Extract:
━━━━━━━━

Health Minister Jonathan Coleman says World Hepatitis Day is an opportunity to focus on what more can be done to diagnose and treat hepatitis B and C.
“Today marks World Hepatitis Day, and with this year’s theme of ‘eliminating hepatitis’ it’s timely to reflect on the progress being made,” says Dr Coleman.
“In May 2016 New Zealand was one of 194 countries that adopted the World Health Organization’s Global Hepatitis Strategy which set the goal of eliminating viral hepatitis by 2030. This is achievable in New Zealand.
“Hepatitis C is a viral infection affecting over 50,000 New Zealanders, although it’s estimated only half are currently diagnosed.
“Untreated around 25 per cent will develop cirrhosis, and without successful treatment up to 10 per cent of those with cirrhosis will progress to life-threatening liver cancer or liver failure.
“As a result of this Government’s record funding for Pharmac a year the drug buying agency started funding direct-acting antiviral therapies with cure rates of over 90 per cent for hepatitis C. To date, over 2,000 people have been funded for the new treatments.

━━━━━━━━

Tasks to complete:
1. Do these statements agree with the hepatitis statement above? For each, answer yes or no and quote the deciding words.
(a) New Zealand adopted the World Health Organization's Global Hepatitis Strategy in May 2016.
(b) All New Zealanders with hepatitis C have been diagnosed.
(c) Over 5,000 people have been funded for the new treatments.
2. According to the hepatitis statement above, what goal did the Global Hepatitis Strategy set?
3. Please set down everything in the hepatitis statement above from "Health Minister Jonathan" down to "hepatitis B and C.", word for word.

Entries provided:

━━━━━━━━

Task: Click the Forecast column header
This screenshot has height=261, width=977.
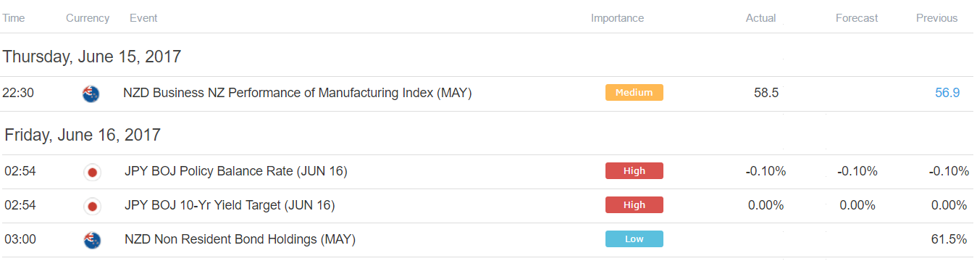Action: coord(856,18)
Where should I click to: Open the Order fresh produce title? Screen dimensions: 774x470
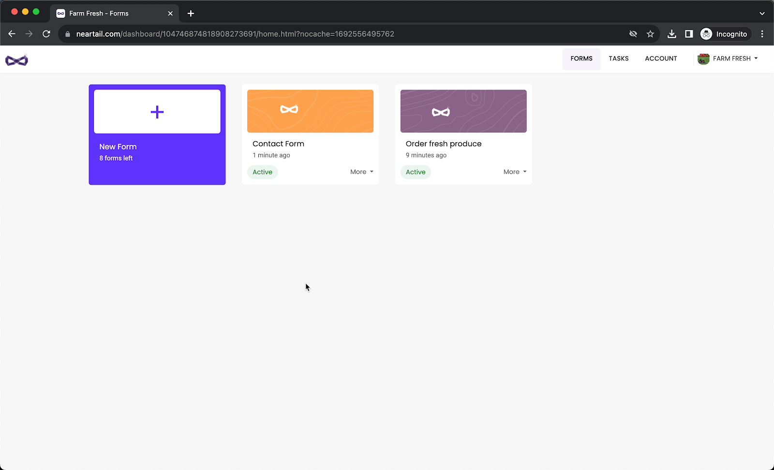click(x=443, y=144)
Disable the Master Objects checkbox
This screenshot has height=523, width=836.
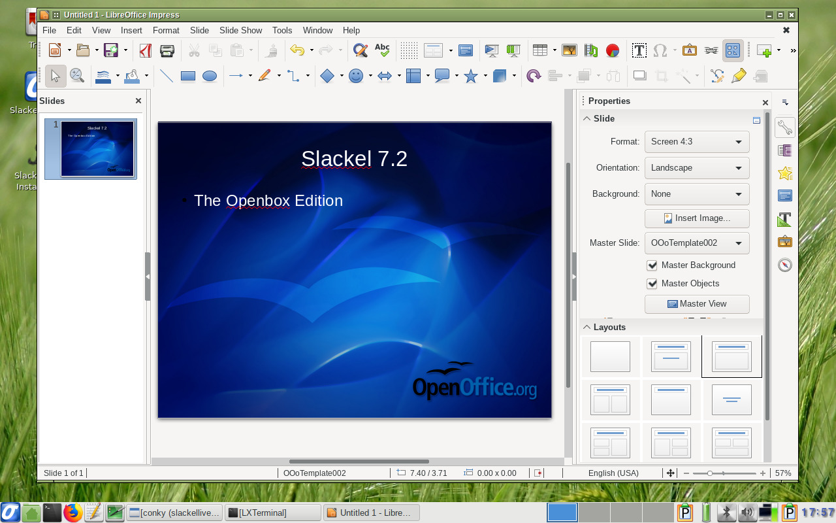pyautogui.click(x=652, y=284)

━━━━━━━━

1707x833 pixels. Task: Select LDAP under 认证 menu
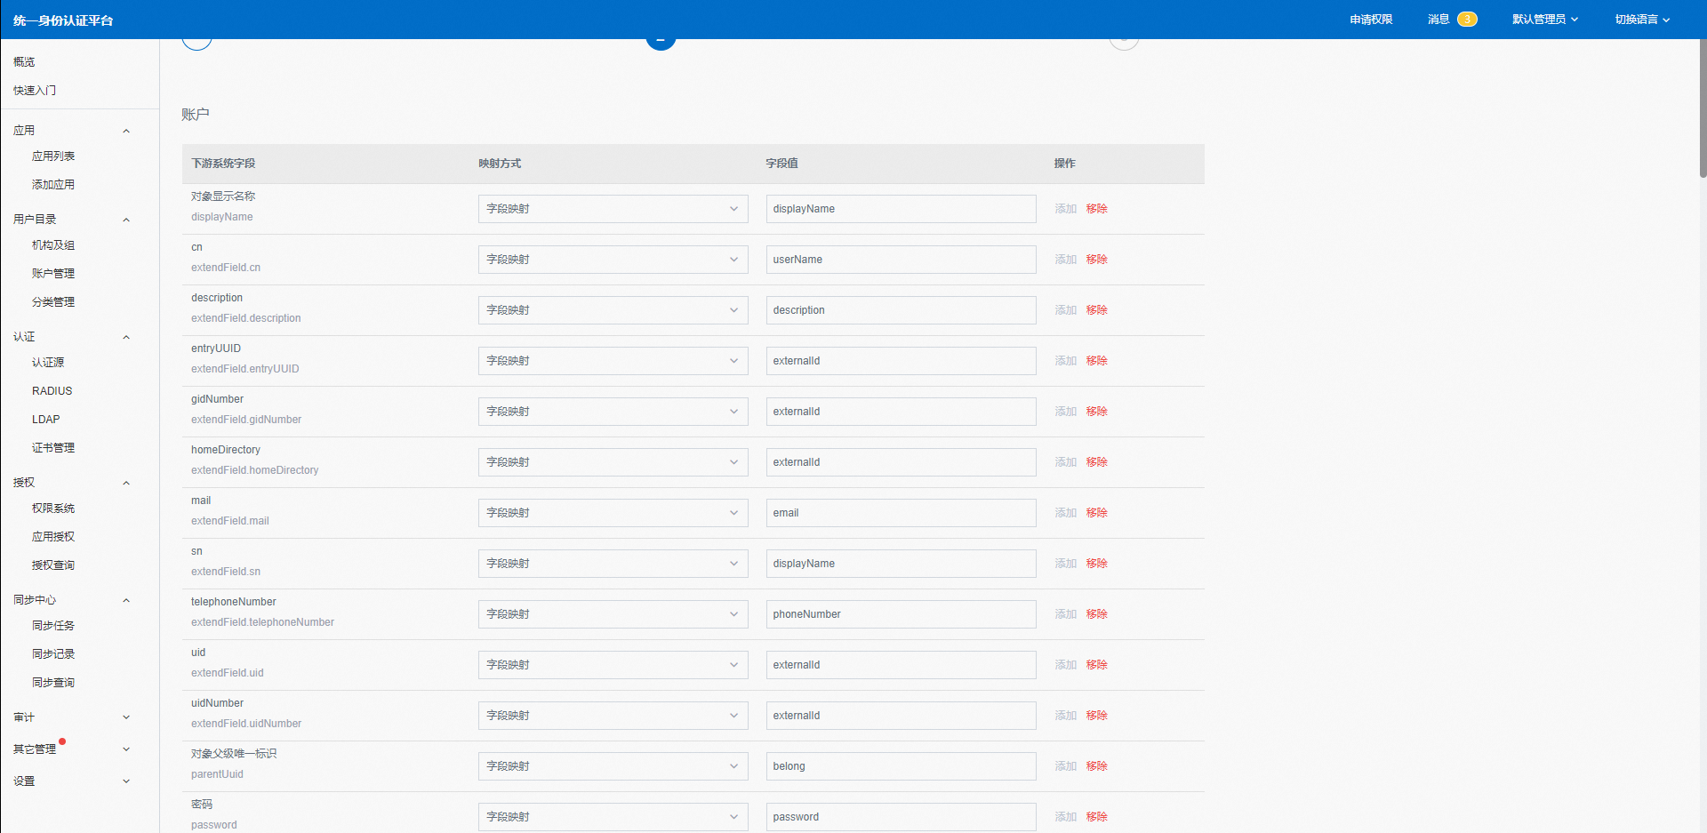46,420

━━━━━━━━

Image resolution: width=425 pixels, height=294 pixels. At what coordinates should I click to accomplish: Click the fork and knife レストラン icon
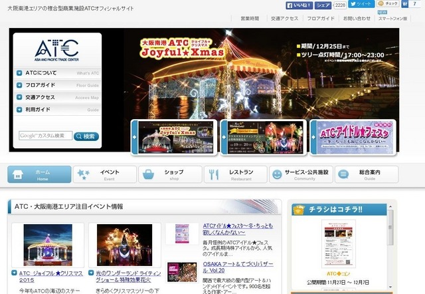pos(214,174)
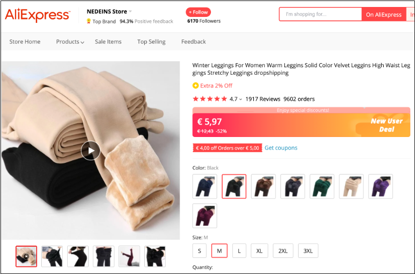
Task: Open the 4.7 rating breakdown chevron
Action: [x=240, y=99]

━━━━━━━━

Response list:
1.
(a) Yes: "In May 2016 New Zealand was one of 194 countries that adopted the World Health Organization’s Global Hepatitis Strategy"
(b) No: "it’s estimated only half are currently diagnosed"
(c) No: "To date, over 2,000 people have been funded for the new treatments."

2. Eliminating viral hepatitis by 2030.

3.
Health Minister Jonathan Coleman says World Hepatitis Day is an opportunity to focus on what more can be done to diagnose and treat hepatitis B and C.